%%

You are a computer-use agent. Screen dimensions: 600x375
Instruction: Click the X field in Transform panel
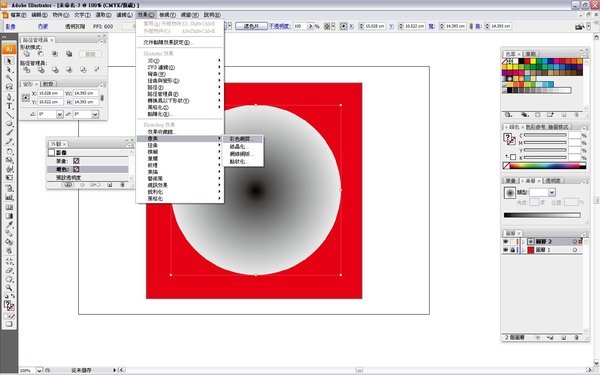50,93
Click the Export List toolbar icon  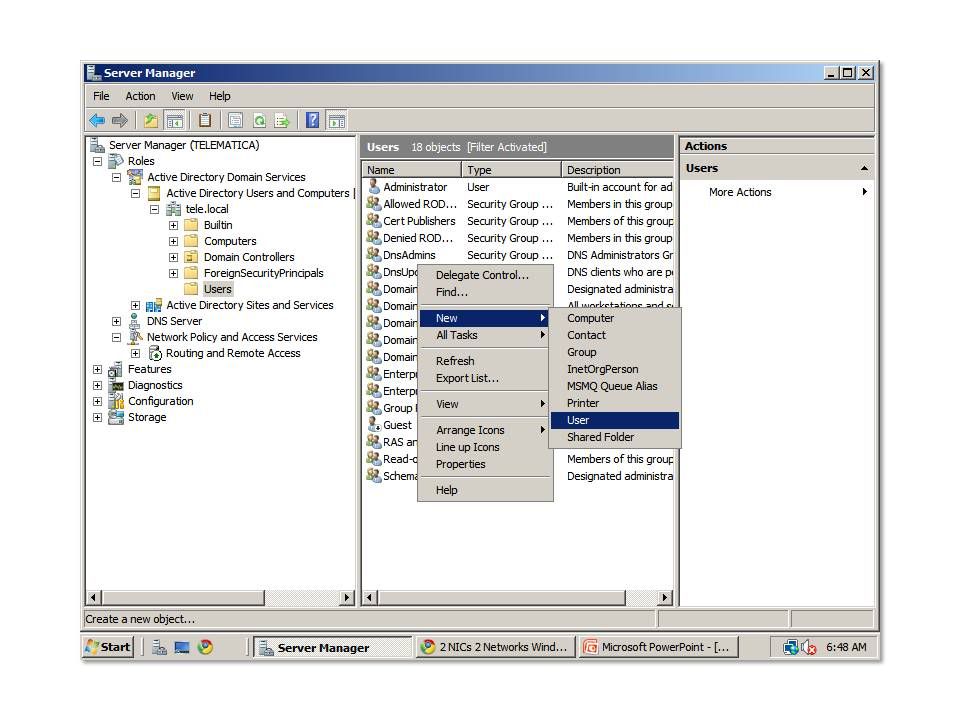(282, 121)
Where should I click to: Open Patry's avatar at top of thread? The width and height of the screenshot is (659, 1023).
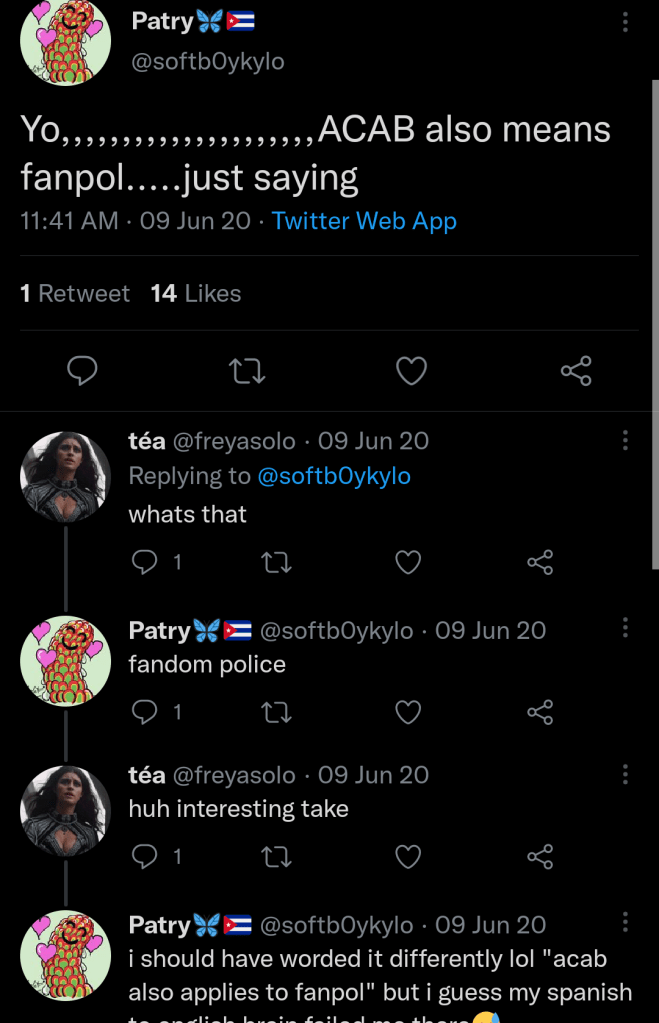(x=65, y=41)
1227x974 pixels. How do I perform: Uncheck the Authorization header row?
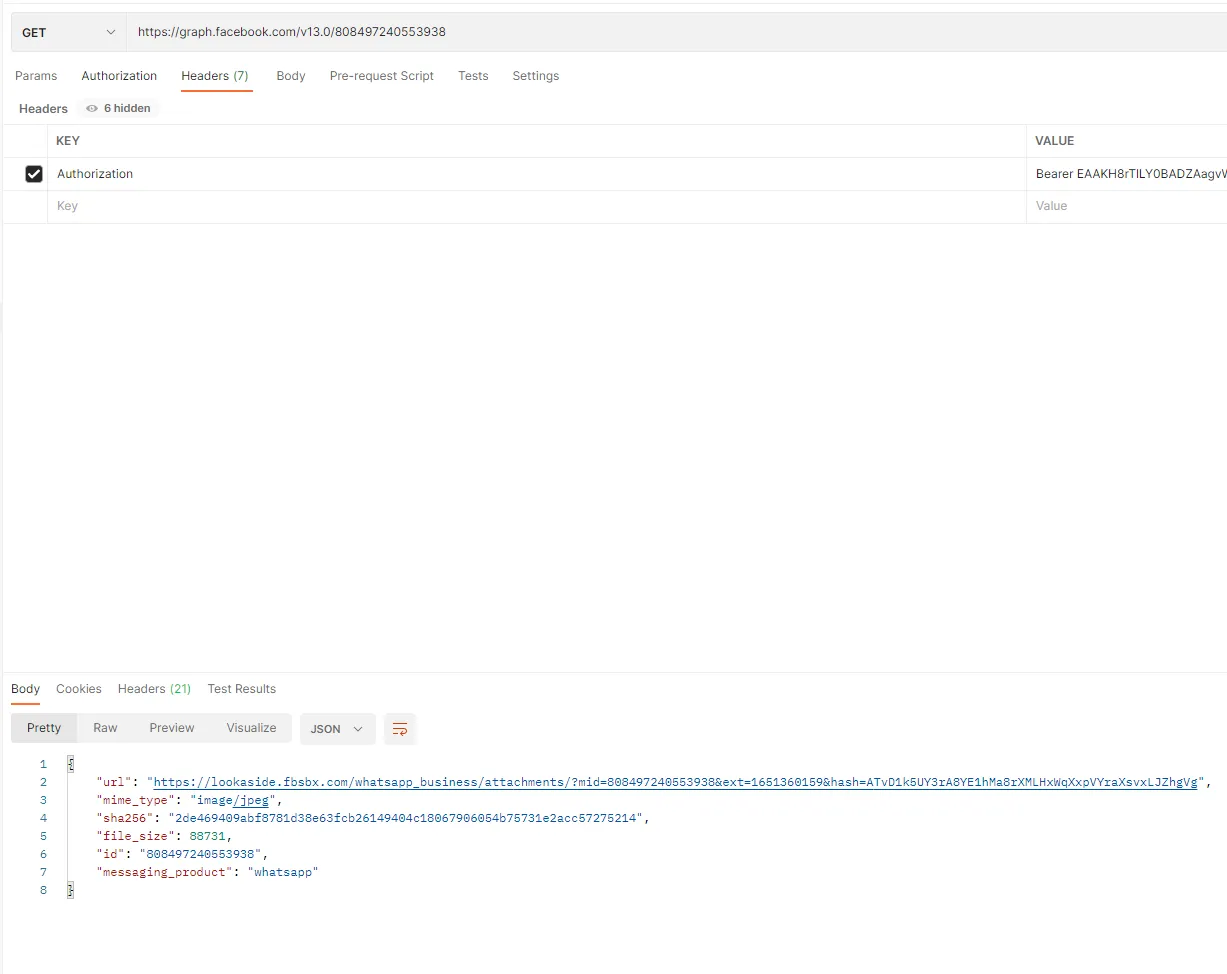tap(34, 173)
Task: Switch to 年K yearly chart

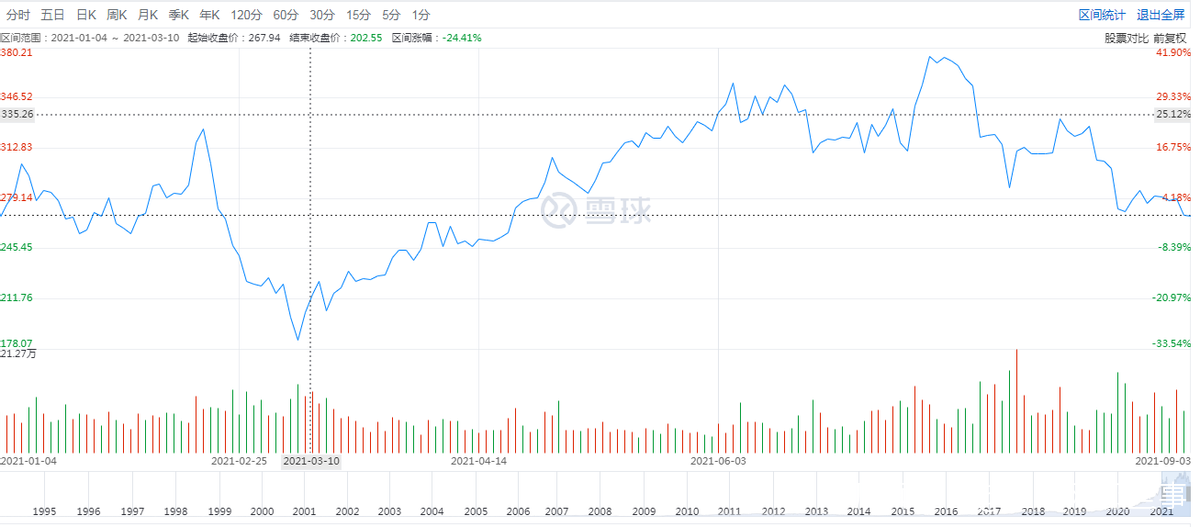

%%

» WORK TO COMPLETE: Could you set down nothing but the lines from the one containing "Where should I" through the last line of the records above, both ends included, exactly as given and free of pictures?

» TASK SOLUTION:
Where should I click to: Open Patry's avatar at top of thread? The width and height of the screenshot is (659, 1023).
(x=65, y=41)
1227x974 pixels. How do I perform: Uncheck the Authorization header row?
tap(34, 173)
Task: Switch to 年K yearly chart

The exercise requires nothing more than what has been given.